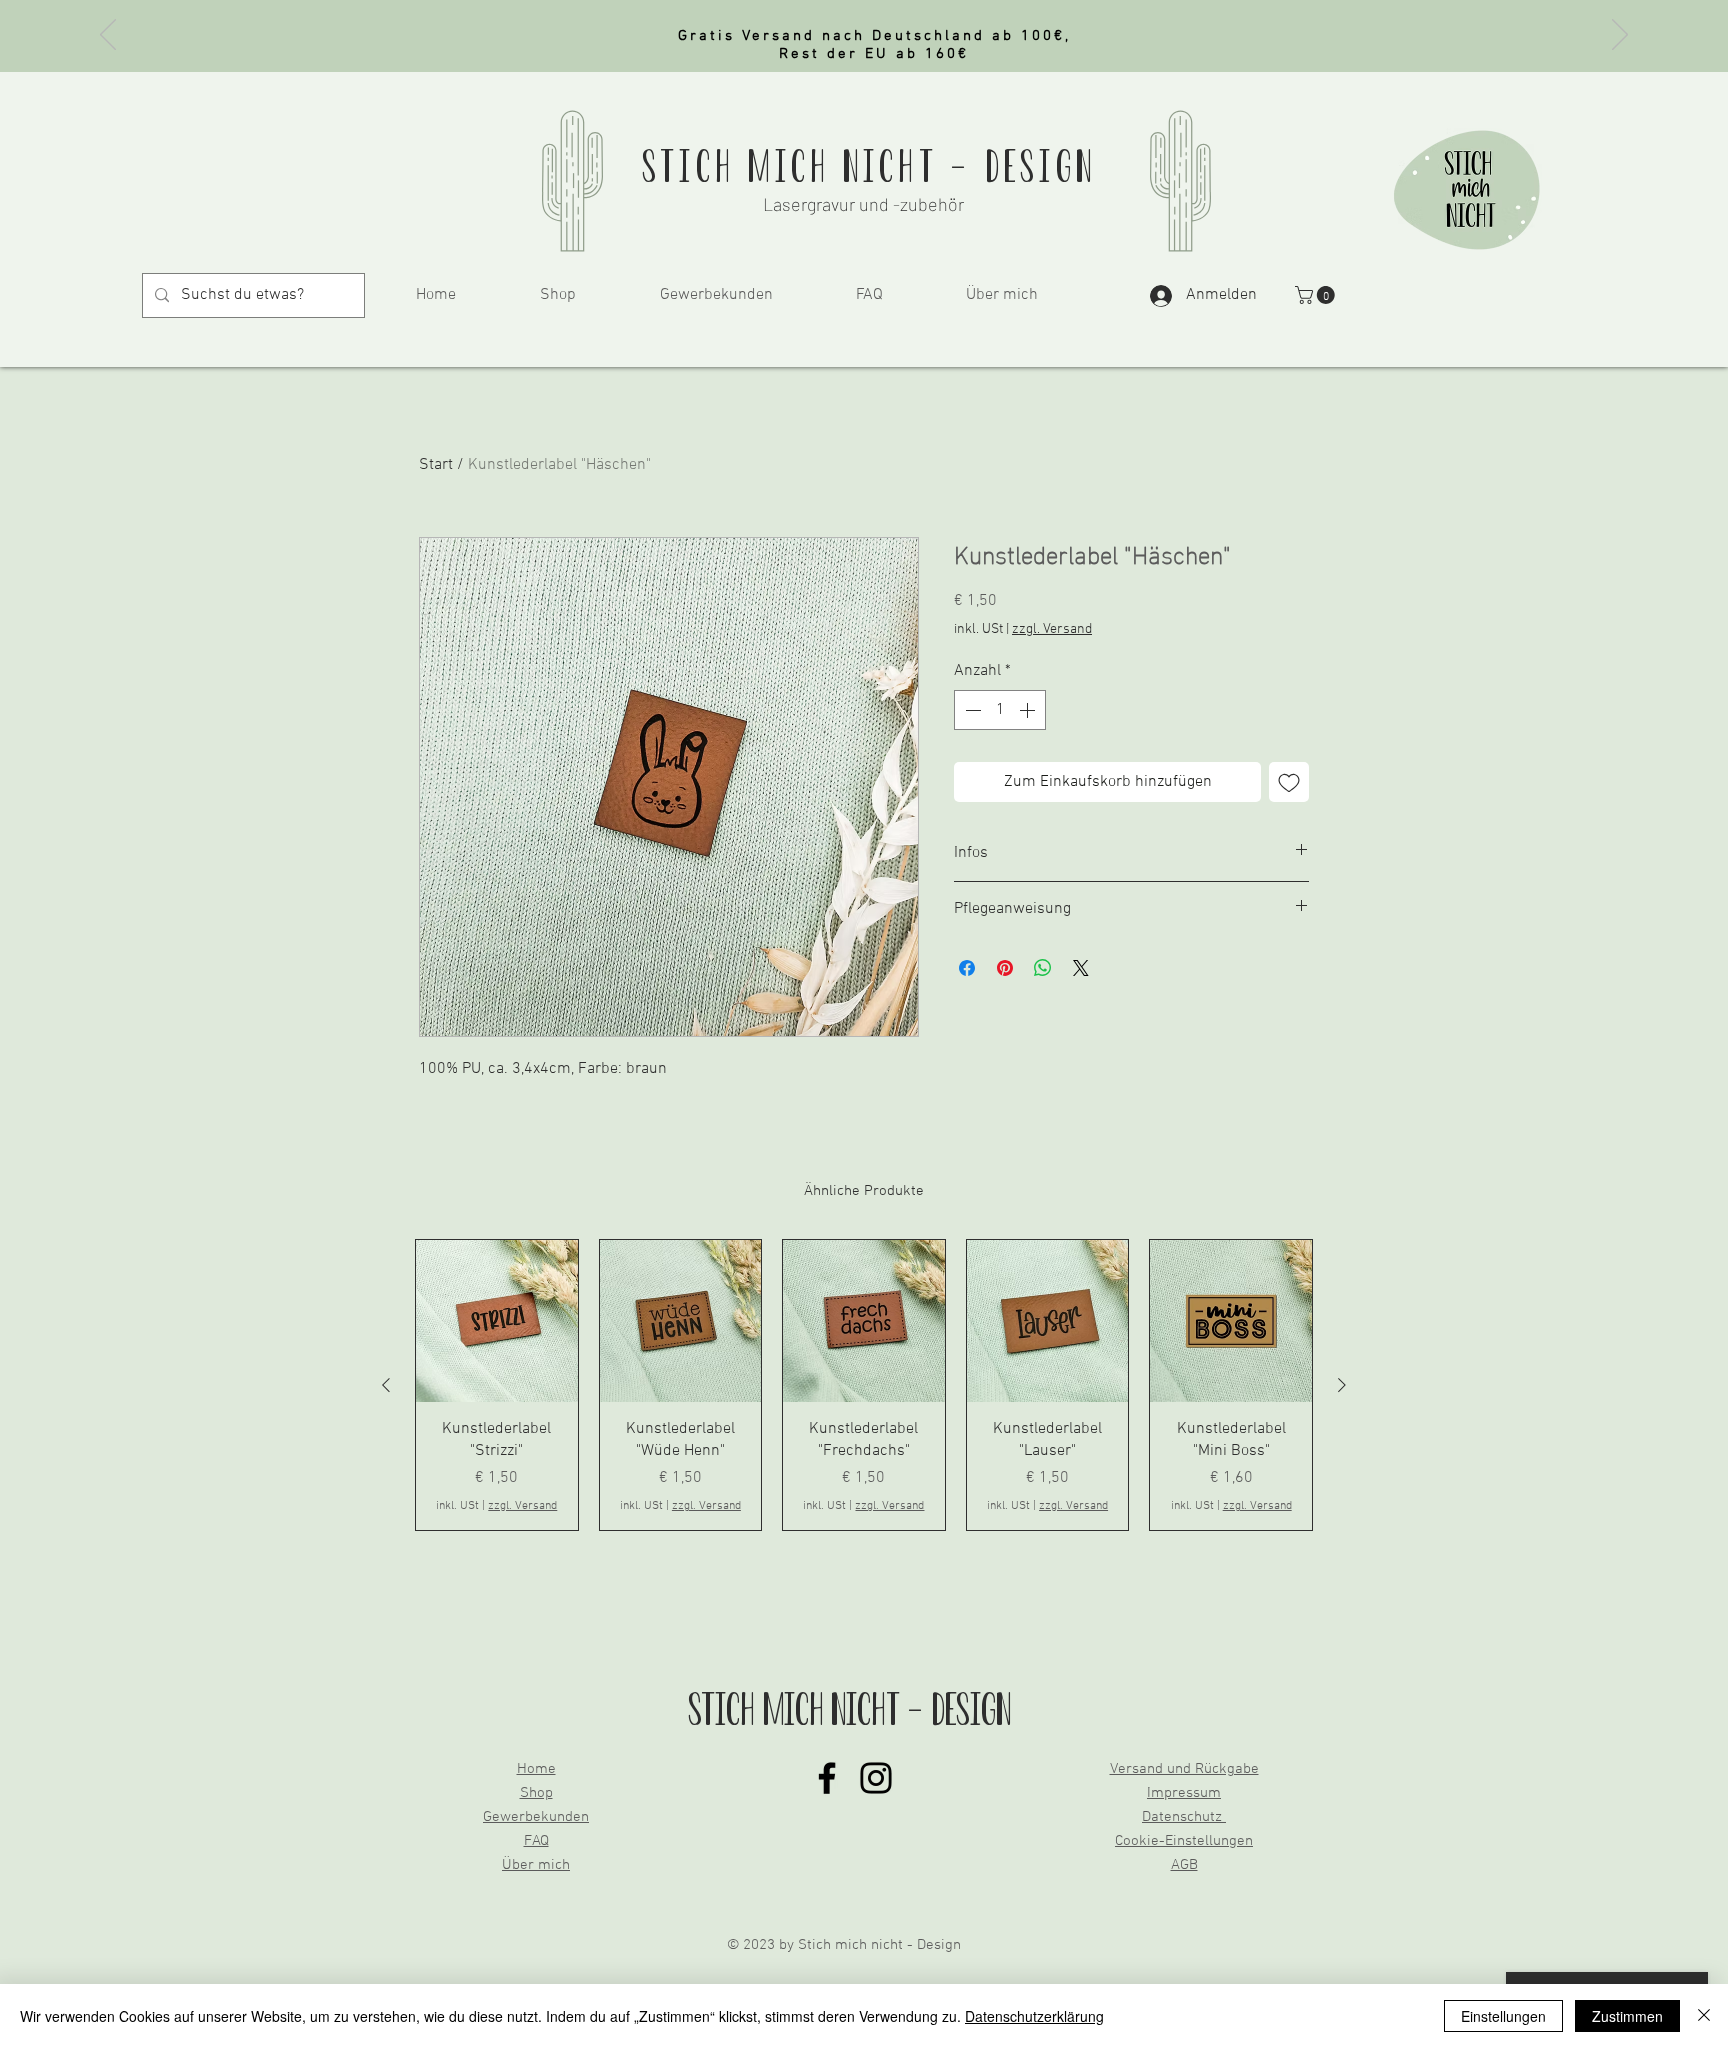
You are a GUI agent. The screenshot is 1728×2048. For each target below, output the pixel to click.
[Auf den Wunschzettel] (1289, 782)
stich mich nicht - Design (869, 166)
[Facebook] (827, 1778)
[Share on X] (1081, 968)
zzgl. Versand (1052, 629)
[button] (1317, 295)
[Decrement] (971, 710)
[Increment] (1029, 710)
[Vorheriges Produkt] (386, 1385)
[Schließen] (1704, 2016)
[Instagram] (876, 1778)
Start (436, 465)
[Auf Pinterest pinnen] (1005, 968)
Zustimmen (1627, 2016)
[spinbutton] (1000, 710)
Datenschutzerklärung (1034, 2016)
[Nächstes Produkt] (1342, 1385)
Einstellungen (1503, 2016)
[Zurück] (108, 36)
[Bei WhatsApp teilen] (1043, 968)
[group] (864, 1385)
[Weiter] (1620, 36)
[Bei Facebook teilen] (967, 968)
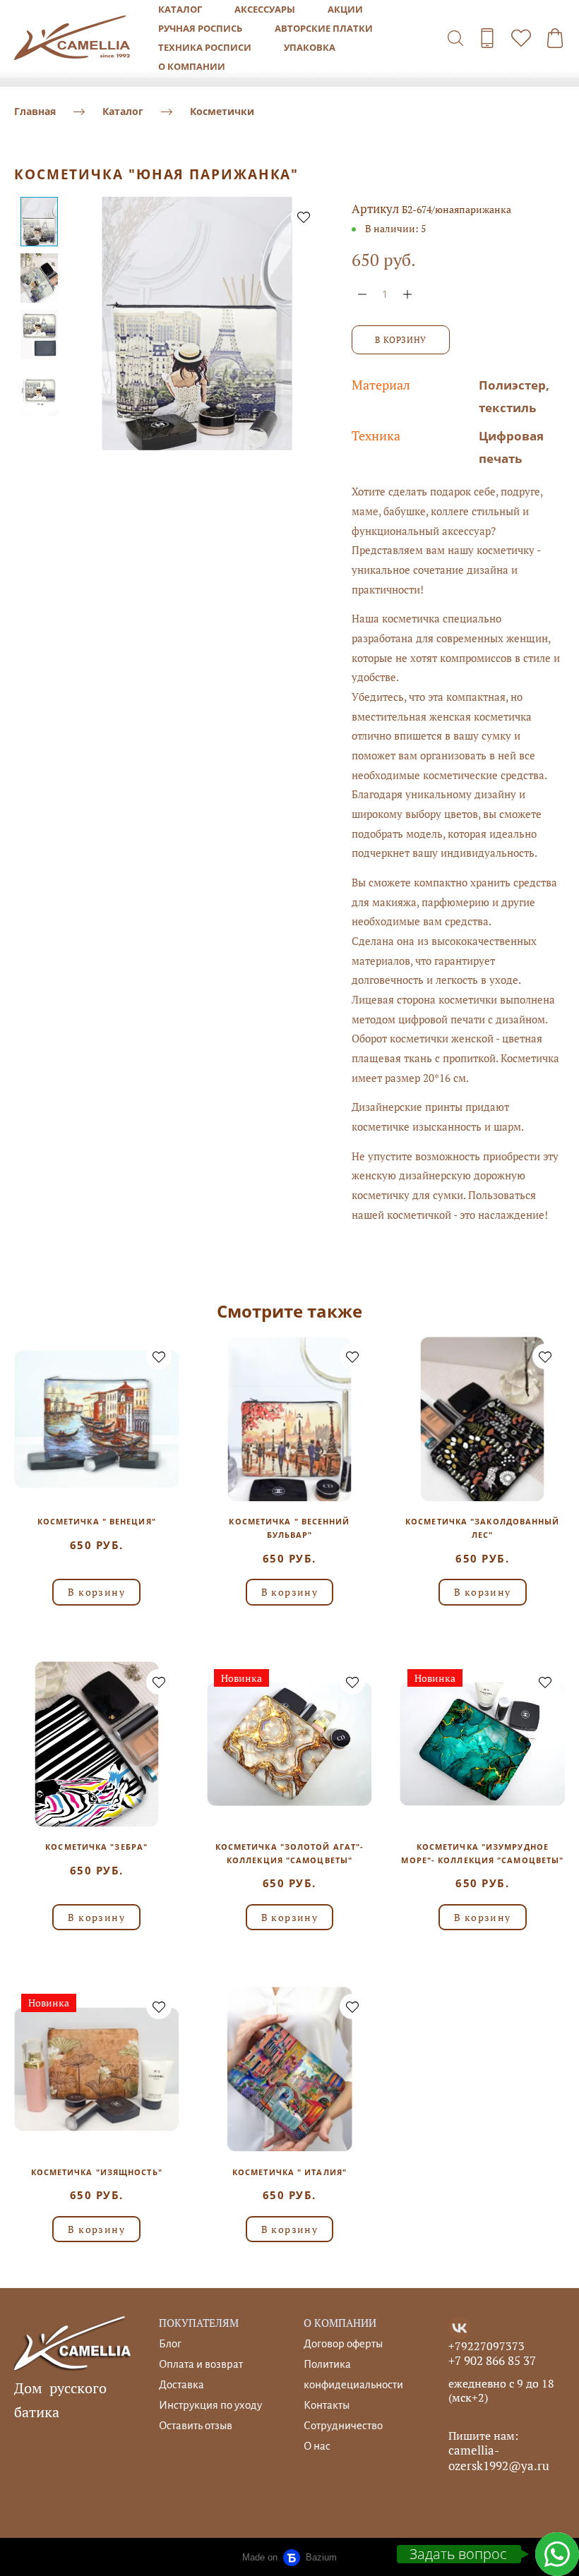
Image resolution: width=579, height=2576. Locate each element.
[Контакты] (487, 38)
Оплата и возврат (201, 2364)
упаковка (309, 47)
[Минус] (362, 293)
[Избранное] (521, 38)
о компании (191, 66)
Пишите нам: (483, 2435)
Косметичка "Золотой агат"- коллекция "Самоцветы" (289, 1853)
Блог (170, 2343)
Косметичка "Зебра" (96, 1846)
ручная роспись (200, 28)
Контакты (327, 2405)
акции (345, 9)
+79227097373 (486, 2346)
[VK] (459, 2327)
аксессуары (264, 9)
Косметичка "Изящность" (96, 2172)
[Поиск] (455, 38)
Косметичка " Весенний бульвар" (289, 1528)
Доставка (181, 2384)
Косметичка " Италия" (289, 2172)
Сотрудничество (343, 2425)
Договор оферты (343, 2343)
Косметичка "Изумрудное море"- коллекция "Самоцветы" (482, 1853)
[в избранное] (303, 216)
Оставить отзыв (195, 2425)
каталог (180, 9)
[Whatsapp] (557, 2554)
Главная (35, 111)
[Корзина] (555, 38)
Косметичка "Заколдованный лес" (482, 1528)
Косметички (222, 111)
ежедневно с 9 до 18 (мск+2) (501, 2390)
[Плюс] (407, 293)
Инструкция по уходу (210, 2405)
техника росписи (204, 47)
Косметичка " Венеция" (96, 1521)
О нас (317, 2446)
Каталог (122, 111)
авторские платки (324, 28)
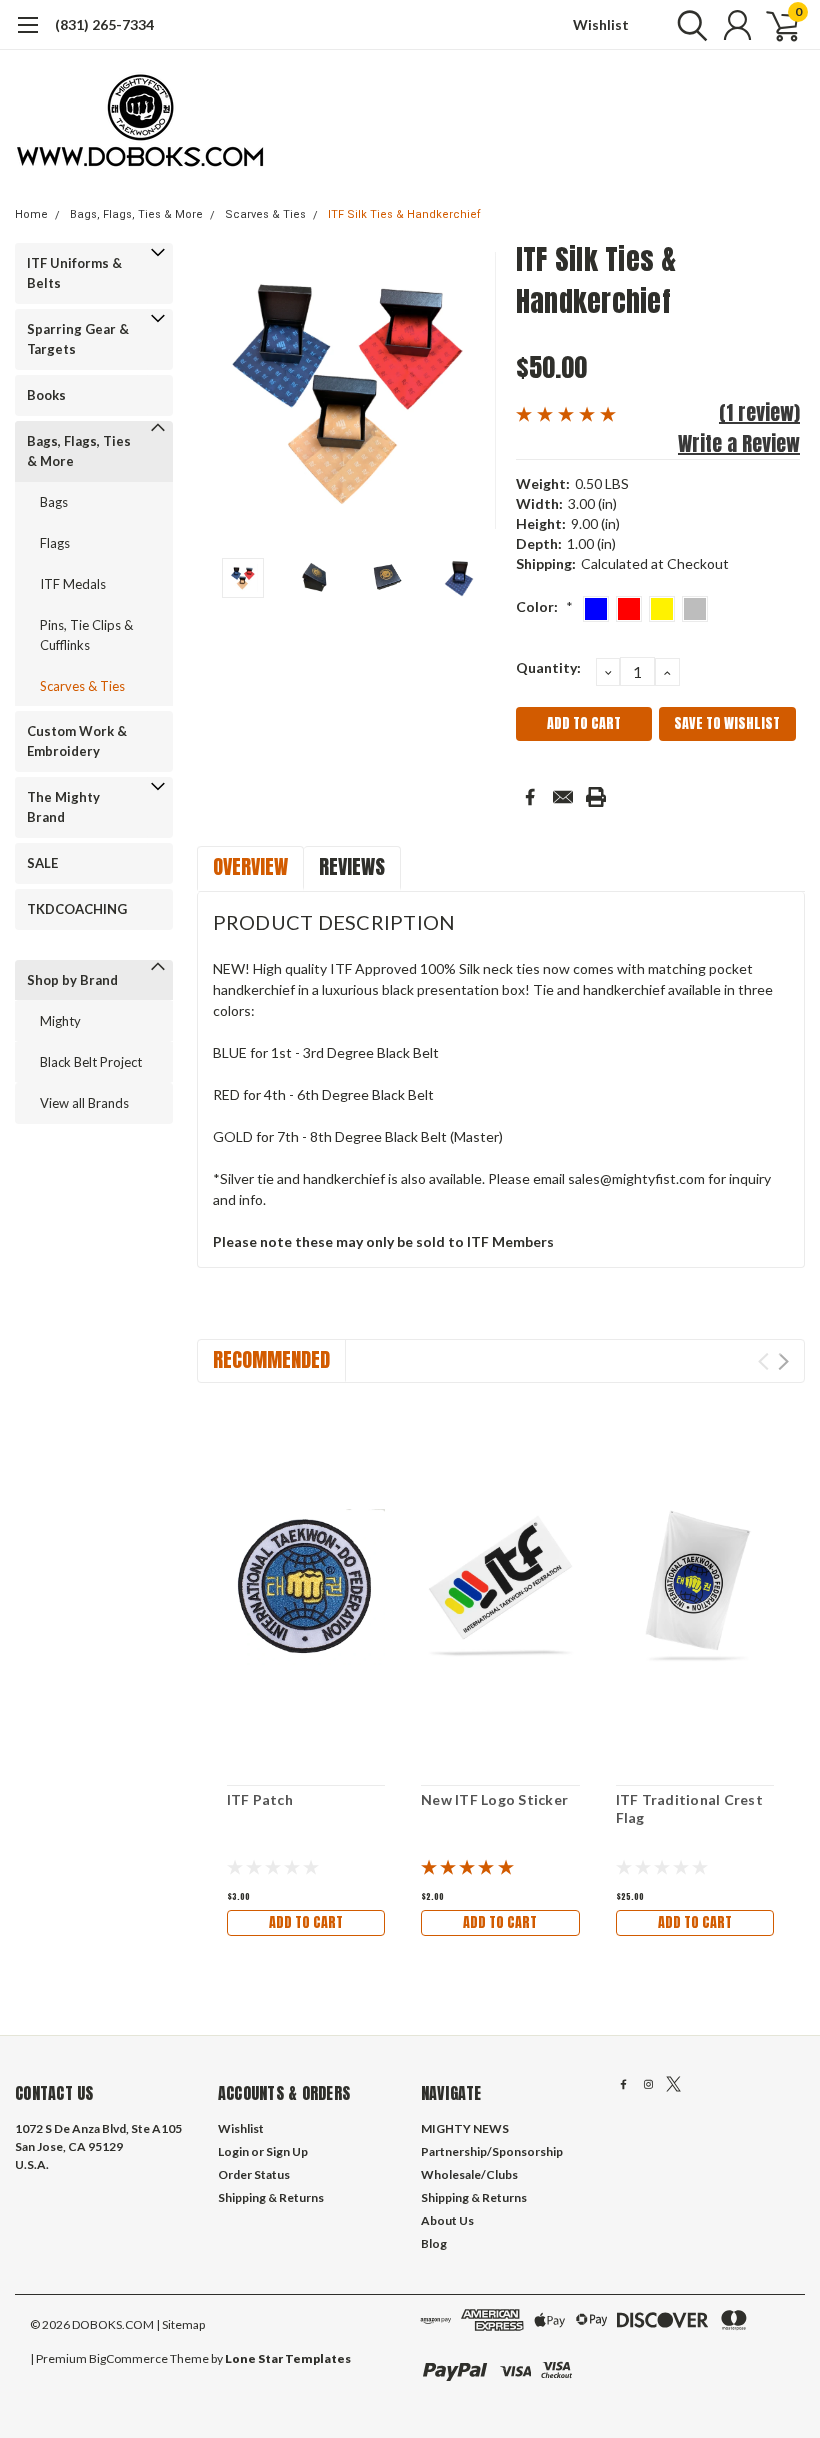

Task item: Leaving the pictures aside, transcribe only the lines from the one containing "[в избранное] (303, 216)" to the final line of the listing above, inclusive, exactly as they appear.

Output:
[в избранное] (303, 216)
Оставить отзыв (195, 2425)
каталог (180, 9)
[Whatsapp] (557, 2554)
Главная (35, 111)
[Корзина] (555, 38)
Косметичка "Заколдованный лес" (482, 1528)
Косметички (222, 111)
ежедневно с 9 до 18 (мск+2) (501, 2390)
[Плюс] (407, 293)
Инструкция по уходу (210, 2405)
техника росписи (204, 47)
Косметичка " Венеция" (96, 1521)
О нас (317, 2446)
Каталог (122, 111)
авторские платки (324, 28)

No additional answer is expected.